The Silent Treatment

no I have nothing to add

others have said enough

their need to be heard

is much more urgent to them

for them to hear anything

out of me or anyone else

<>

there’s no need for me to 

express myself

I’m quite content to listen 

to sort though the layers 

of this conversation

people talking over each other 

the louder the voice

the more important the message

<>

I have nothing to say

so let me remain silent

I’m not one to contradict

even when I don’t agree

nothing will be gained

by outshouting anyone

to share my truth

<>

it is clear the loudest voice

also conveys the most valid opinion

one that will echo forever

so don’t ask me to say anything 

don’t push the microphone at me

at least

not until

everyone else

shuts the fuck up

Recently I had a friend ‘B’ ask me for some advice about a situation & I said that had none. They asked why & I replied because they don’t listen. B was a little taken aback & as I explained B kept interrupting & I stopped & asked B why they don’t listen & B said because they were a rebel. Doing what people tell you makes you sheep. I said – then why ask me anything?

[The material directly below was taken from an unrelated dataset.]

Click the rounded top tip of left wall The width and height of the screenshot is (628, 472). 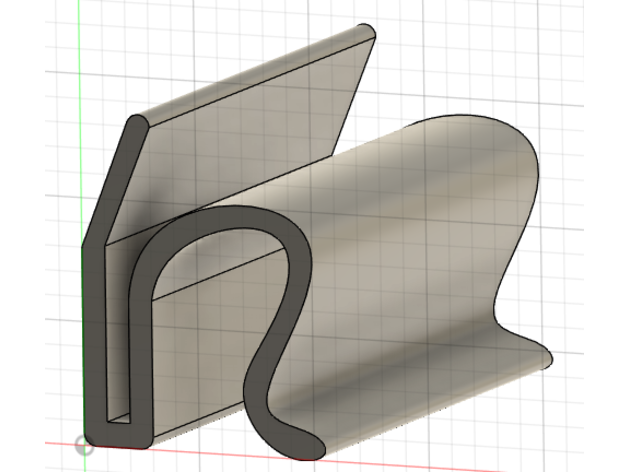(x=136, y=124)
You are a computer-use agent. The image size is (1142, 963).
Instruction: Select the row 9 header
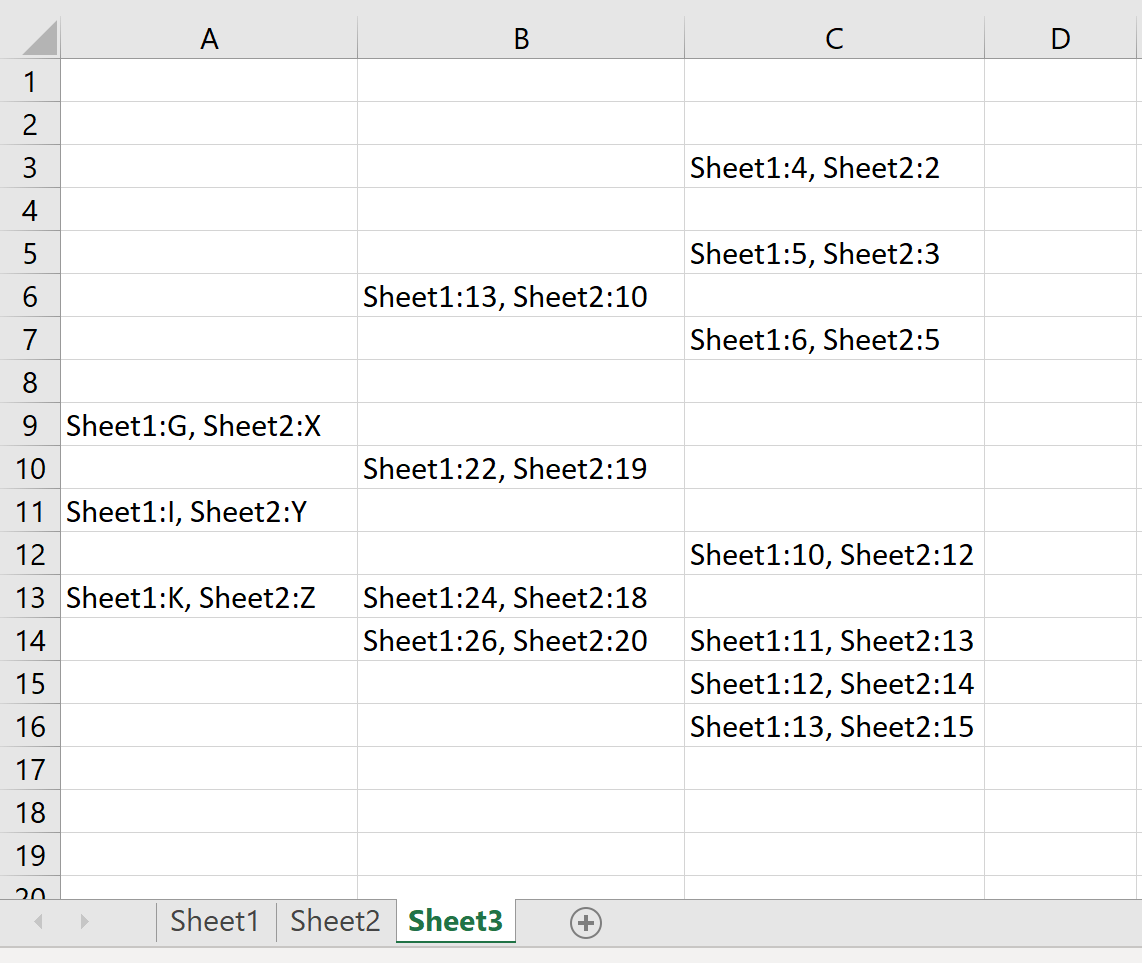tap(30, 426)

Don’t get me wrong it’s not as if I am free this behaviour but I have learned not to blame the rain for being wet. So I don’t complain that most people are not listeners. The American political scene is built on denying what others hear – the facts have become irrelevant. Shouting that that someone else is wrong has taken the place of being responsible for one’s own actions. Not taking responsibility is called being a rebel.

There’s a saying ‘would you rather be right or happy.’ Not that one can’t be both but often the energy of proving you are right isn’t worth the aggravation. Some time ago, thanks to those recovery defect steps, I realized that I was more interested in clever, cynical remarks than I was in having actual thought out opinions. As I curbed the need to be clever I actually began to hear people rather than listen till I had the right response.

One of best features of most 12 step recovery discussion groups it that we are encouraged to listen, commenting directly on what another member says is discouraged. members get to share without interruptions. On line once can go a step further by minimizing to audio only – you don’t even have to see who is sharing – all visual clues are removed & letting tone of voice resonate.